The mobile clinic arrived in the area about a month ago from Indiana, where it was manufactured to the league's special needs by a company called Motiv, said Star Silva, director of the league.
"We have already had four clinics in the two weeks we've been open," Silva said.
Brad Sheldon and Mary Hoffman, owners of Next Dimensions, have set aside space in the restaurant's rear parking lot on Alt. U.S. 40 for the mobile clinic. The restaurant also furnishes electricity and water when the clinic is in operation.
"People bring their animals to us or we go get them and bring them here," Silva said.
She said that the restaurant owners --Â who are adoptive and foster parents for pets -- wanted to support the league's mobile clinic.
The clinic is open Thursdays and Saturdays by appointment only. Silva said the clinic has seen 25 to 30 animals each of the four days it has been open so far.
So far, Dr. Briardo Reich, a West Virginia veterinarian, does same-day surgical procedures and more, Silva said.
Once the animals are on the table and anesthetized, they get needed vaccinations, treatment for ear mites or whatever else is needed, Silva said.
"We bought the equipment piece by piece," Silva said, proudly showing off the stainless steel interior of the trailer.
The cost is $50 for spaying and a rabies vaccination; $45 for neutering and a rabies vaccination. For those unable to pay, there are some resources to help lessen the costs.
Grants from Ecolab, PetSmart and Petco can be used to defray the cost of spaying, Silva said. The rest comes from donations, as well as other sources, such as the admission fees charged Sunday at the picnic.
League members will help trap and transport animals to the clinic site, she said.
"Afterward, the pets go home with their owners," Silva said.
Ronda Tiffany of Harpers Ferry, W.Va., has been a league member for about a year.

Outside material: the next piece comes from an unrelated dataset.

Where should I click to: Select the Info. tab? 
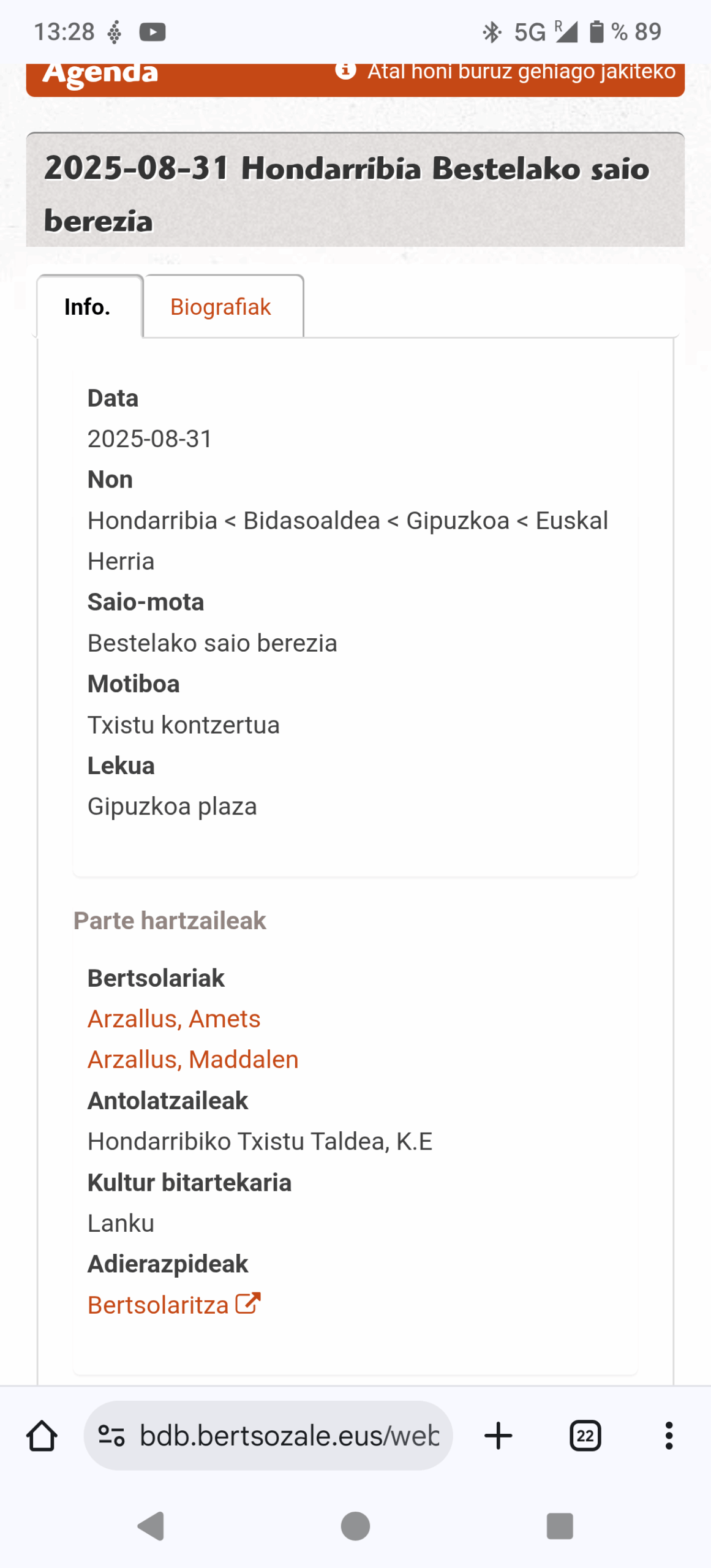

"I've had a lot of animals and I've tried to get help before," she said. "The league really did help me."
Tiffany and other volunteers were dodging raindrops Sunday afternoon at the outdoor event, helping spread the word about the league's work.
"Now Ronda is helping us," Silva said.
The league also maintains a pet food bank, working closely with animal-control agencies in the four-state area, Silva said.
Items needed for the new trailer include a large dog scale, surgical packs, puppy pads, rubbing alcohol and peroxide, old towels, cotton swabs, bleach, cat carriers, humane cat traps and old newspapers.